1 files changed, 35 insertions, 8 deletions

diff --git a/src/include/ndpi_typedefs.h b/src/include/ndpi_typedefs.h
index bcbdab296..9928ce321 100644
--- a/src/include/ndpi_typedefs.h
+++ b/src/include/ndpi_typedefs.h
@@ -528,6 +528,31 @@ struct ndpi_vxlanhdr {
 } PACK_OFF;
 
 /* ************************************************************ */
+
+/**
+ * The application might inform the library about client/server direction
+ */
+#define NDPI_IN_PKT_DIR_UNKNOWN		0	/**< The application doesn't provide this kind of information */
+#define NDPI_IN_PKT_DIR_C_TO_S		1	/**< Current packet is from client to server */
+#define NDPI_IN_PKT_DIR_S_TO_C		2	/**< Current packet is from server to client */
+
+/**
+ * The application might choose to not pass TCP handshake packets to the library
+ * (for performance reasons), but it might want to inform the library itlsef that these
+ * packets have been captured/seen anyway (to avoid losing classifiation capabilities).
+ */
+#define NDPI_FLOW_BEGINNING_UNKNOWN	0	/**< The application doesn't provide this kind of information */
+#define NDPI_FLOW_BEGINNING_SEEN	1	/**< The application informs the library that the TCP handshake has been seen (even if its packets might not have been passed to the library) */
+#define NDPI_FLOW_BEGINNING_NOT_SEEN	2	/**< The application informs the library that the TCP handshake has not been seen */
+
+/**
+ * Optional information about flow management (per packet)
+ */
+struct ndpi_flow_input_info {
+  unsigned char in_pkt_dir;
+  unsigned char seen_flow_beginning;
+};
+
 /* ******************* ********************* ****************** */
 /* ************************************************************ */
 
@@ -1150,6 +1175,7 @@ struct ndpi_detection_module_struct {
 
   /* Current packet */
   struct ndpi_packet_struct packet;
+  const struct ndpi_flow_input_info *input_info;
 };
 
 #endif /* NDPI_LIB_COMPILATION */
@@ -1182,7 +1208,7 @@ struct ndpi_flow_struct {
   /* init parameter, internal used to set up timestamp,... */
   u_int16_t guessed_protocol_id, guessed_host_protocol_id, guessed_category, guessed_header_category;
   u_int8_t l4_proto, protocol_id_already_guessed:1, host_already_guessed:1, fail_with_unknown:1,
-    init_finished:1, setup_packet_direction:1, packet_direction:1, check_extra_packets:1, is_ipv6:1;
+    init_finished:1, client_packet_direction:1, packet_direction:1, check_extra_packets:1, is_ipv6:1;
   u_int16_t num_dissector_calls;
   ndpi_confidence_t confidence; /* ndpi_confidence_t */
 
@@ -1192,14 +1218,15 @@ struct ndpi_flow_struct {
   */
   u_int32_t next_tcp_seq_nr[2];
 
-  /* Flow addresses (used mainly for LRU lookups in ndpi_detection_giveup())
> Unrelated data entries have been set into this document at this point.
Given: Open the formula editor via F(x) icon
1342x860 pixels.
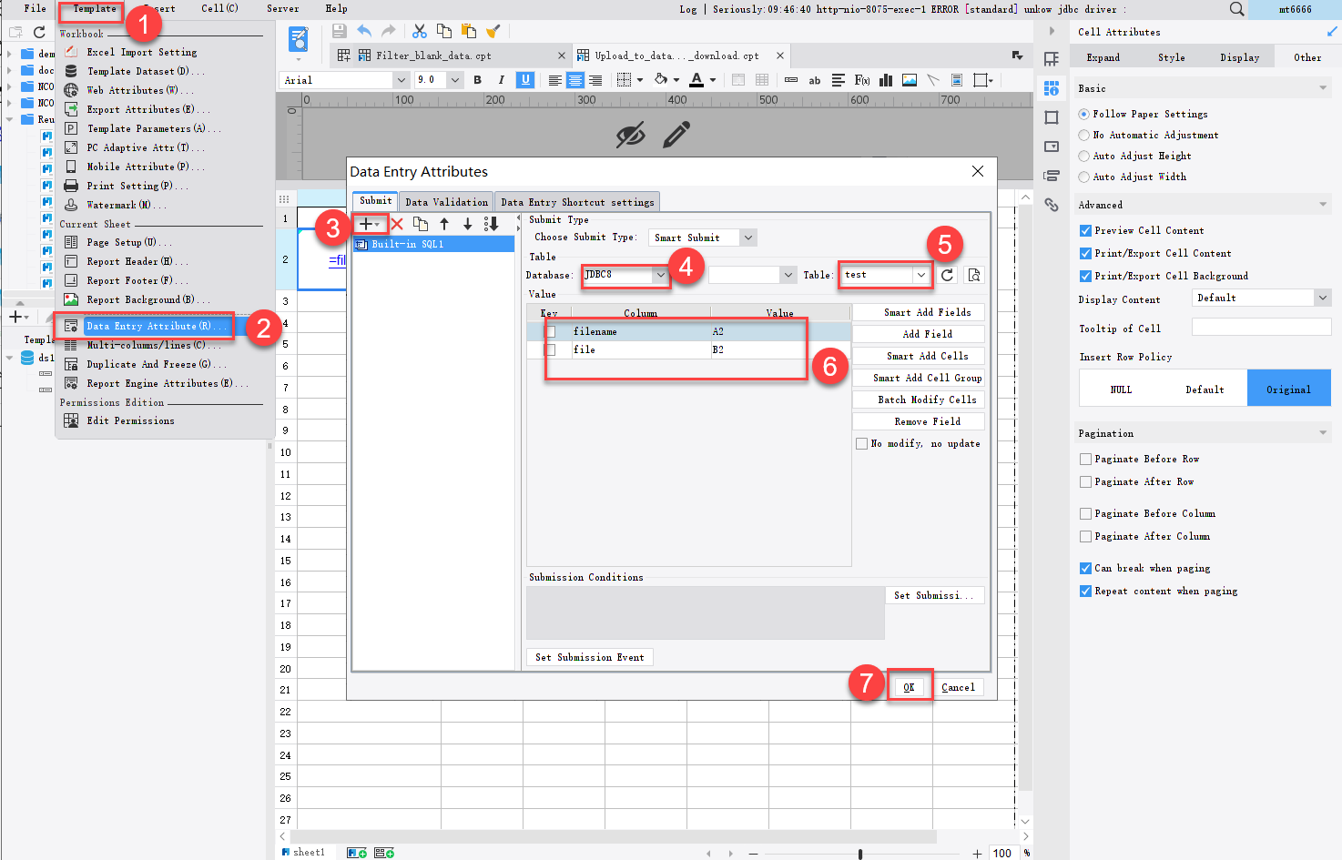Looking at the screenshot, I should click(860, 79).
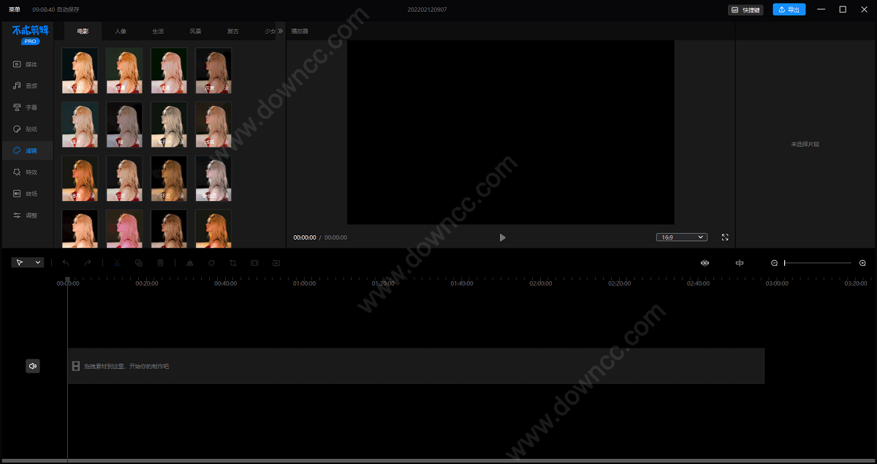Image resolution: width=877 pixels, height=464 pixels.
Task: Open the 媒体 media panel
Action: pos(26,64)
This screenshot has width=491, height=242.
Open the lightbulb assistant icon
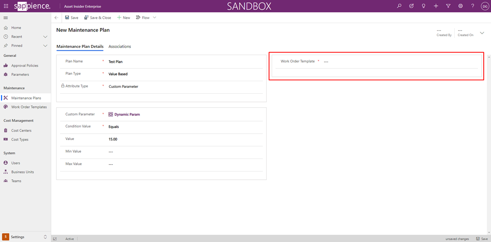(x=423, y=6)
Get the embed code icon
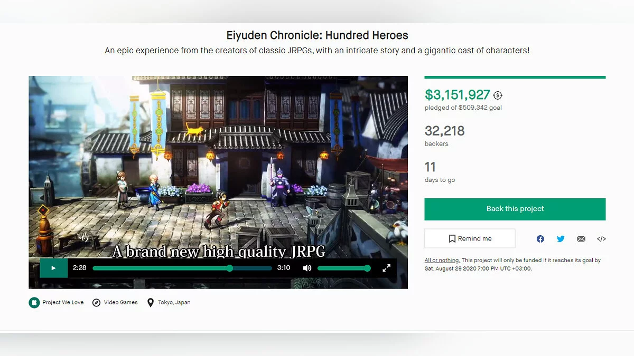The width and height of the screenshot is (634, 356). click(x=601, y=239)
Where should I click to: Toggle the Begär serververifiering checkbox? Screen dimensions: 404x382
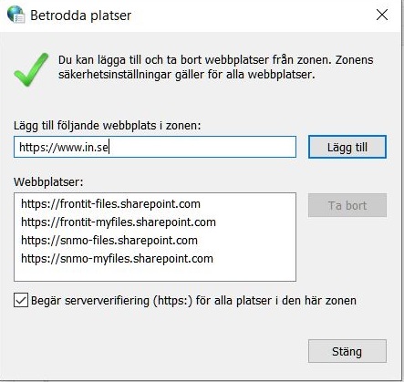[21, 300]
-     and ports. All in *network* byte order
-
-     TODO
-     - IPv6. Note that LRU is ipv4 only, for the time being 
+  /* Flow addresses (useful for LRU lookups in ndpi_detection_giveup())
+     and ports. All in *network* byte order.
+     Client and server.
    */
-  u_int32_t saddr, daddr;
-  u_int16_t sport, dport;
+  union {
+    u_int32_t v4;
+    u_int8_t v6[16];
+  } c_address, s_address;	/* For some unknown reasons, x86_64-w64-mingw32-gcc doesn't like the name "s_addr" */
+  u_int16_t c_port, s_port;
   
   // -----------------------------------------